J.R. listened intently,
wiped my tears and just kept ordering martinis. After
I finished telling him my tale of woos, he shed some
insight into the situation. J.R. stated, generally,
all men will do the blow-off because they hate confrontation
and it is just easier to avoid a situation. Men are
not good at dealing with situations like this. J.R.
concluded that I was not technically getting the "Blow-off"
but I was in fact dating a freak’in loser. He
commented that any guy who can’t figure out that
going out with a hot chick is more important than his
buddies, work and other crap, is an idiot, and if he
was double dipping, then he was missing out on one incredible
women, therefore he was not worthy of my time or affection.
His suggestion was to return the blow-off signals with
simply being unavailable. If this guy was interested,
he would step up to the plate and make more effort and
if he didn’t then I was free to shop elsewhere
for my loving. "Remember", J.R. stated "You,
of the women I know, have men lined up at your door"!
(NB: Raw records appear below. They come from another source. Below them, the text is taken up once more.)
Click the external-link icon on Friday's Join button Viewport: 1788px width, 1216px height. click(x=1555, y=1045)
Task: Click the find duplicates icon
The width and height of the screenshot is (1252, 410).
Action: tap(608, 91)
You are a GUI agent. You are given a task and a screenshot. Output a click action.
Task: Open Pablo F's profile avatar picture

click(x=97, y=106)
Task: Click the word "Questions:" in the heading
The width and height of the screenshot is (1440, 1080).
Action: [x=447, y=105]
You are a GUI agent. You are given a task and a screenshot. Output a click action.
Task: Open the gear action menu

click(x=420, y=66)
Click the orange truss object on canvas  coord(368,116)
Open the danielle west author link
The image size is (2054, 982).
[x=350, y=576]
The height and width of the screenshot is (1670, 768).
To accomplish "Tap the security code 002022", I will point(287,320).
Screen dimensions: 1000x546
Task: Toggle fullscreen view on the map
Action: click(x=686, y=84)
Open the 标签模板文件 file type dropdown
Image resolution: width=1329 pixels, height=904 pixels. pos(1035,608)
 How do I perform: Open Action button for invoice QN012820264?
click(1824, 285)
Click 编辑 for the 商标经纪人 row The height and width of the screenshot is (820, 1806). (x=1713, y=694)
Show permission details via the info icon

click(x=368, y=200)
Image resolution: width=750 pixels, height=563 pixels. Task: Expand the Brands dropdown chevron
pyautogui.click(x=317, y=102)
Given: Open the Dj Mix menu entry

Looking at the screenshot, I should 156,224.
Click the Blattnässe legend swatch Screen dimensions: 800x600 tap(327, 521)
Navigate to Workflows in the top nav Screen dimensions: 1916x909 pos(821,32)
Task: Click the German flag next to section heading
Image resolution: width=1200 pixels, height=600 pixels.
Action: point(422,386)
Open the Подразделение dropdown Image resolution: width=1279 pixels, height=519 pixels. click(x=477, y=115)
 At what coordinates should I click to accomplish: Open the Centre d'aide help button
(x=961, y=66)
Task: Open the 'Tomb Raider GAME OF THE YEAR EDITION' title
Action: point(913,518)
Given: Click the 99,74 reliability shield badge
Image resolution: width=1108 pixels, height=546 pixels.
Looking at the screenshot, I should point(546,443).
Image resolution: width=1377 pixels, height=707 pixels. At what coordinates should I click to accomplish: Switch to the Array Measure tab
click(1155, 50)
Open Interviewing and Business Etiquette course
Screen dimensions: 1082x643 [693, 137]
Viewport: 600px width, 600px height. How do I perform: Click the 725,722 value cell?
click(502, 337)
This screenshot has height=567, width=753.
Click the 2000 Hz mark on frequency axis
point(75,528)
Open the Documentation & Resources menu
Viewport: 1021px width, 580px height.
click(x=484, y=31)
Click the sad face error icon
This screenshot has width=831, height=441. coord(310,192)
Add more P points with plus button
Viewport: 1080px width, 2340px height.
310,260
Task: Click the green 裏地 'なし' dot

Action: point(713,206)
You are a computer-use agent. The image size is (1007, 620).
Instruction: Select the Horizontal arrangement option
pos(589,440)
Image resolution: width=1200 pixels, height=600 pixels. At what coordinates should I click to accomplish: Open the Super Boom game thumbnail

Instantly I felt better, I was not sure if it was the
martinis or J.R. reminding me that I am special and
should not be tolerating poor behavior. Maybe it was
just spending the evening with a great guy friend who
absolutely adored me. As I kissed J.R. goodnight, I
realized how lucky I was to have such a fabulous friend
and how insightful it was to have a guys perspective
on the blow-off.
Conclusion:
The Blow-off martini
is incredibly different. The combination of scotch and
butterscotch schnapps is so remarkable that it is a
martini everyone has to try. The best part of this martini
is the lingering finish of scotch with a hint of sweetness
and of course, cherries. When you experience the blow-off
signals remember that any person who can not make the
effort to return a phone call or commit to spending
time with you, is a person that is not worthy of being
in your life. The only Blow-off you should have in your
life is the martini.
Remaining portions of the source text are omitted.